┌──
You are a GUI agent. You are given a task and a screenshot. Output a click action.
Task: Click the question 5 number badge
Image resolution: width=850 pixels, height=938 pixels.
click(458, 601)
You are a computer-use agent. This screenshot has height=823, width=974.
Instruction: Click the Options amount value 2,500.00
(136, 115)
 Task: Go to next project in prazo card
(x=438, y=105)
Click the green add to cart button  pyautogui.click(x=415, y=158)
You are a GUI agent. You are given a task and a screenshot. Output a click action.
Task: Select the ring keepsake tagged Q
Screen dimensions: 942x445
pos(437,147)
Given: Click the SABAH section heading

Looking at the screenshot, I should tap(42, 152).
└──
┌──
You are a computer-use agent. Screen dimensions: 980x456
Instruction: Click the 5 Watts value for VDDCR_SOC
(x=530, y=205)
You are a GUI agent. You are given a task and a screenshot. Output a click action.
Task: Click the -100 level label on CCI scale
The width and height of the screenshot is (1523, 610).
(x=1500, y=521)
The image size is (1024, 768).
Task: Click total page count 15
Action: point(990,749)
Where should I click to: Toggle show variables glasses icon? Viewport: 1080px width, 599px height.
└──
*Brief*: Your task is to retype the entries verbatim, starting with the line that holds "Task: Click the -100 level label on CCI scale" and stopping after the line that holds "Where should I".

*Response*:
Task: Click the -100 level label on CCI scale
The width and height of the screenshot is (1523, 610).
(x=1500, y=521)
The image size is (1024, 768).
Task: Click total page count 15
Action: point(990,749)
Where should I click to: Toggle show variables glasses icon? Viewport: 1080px width, 599px height.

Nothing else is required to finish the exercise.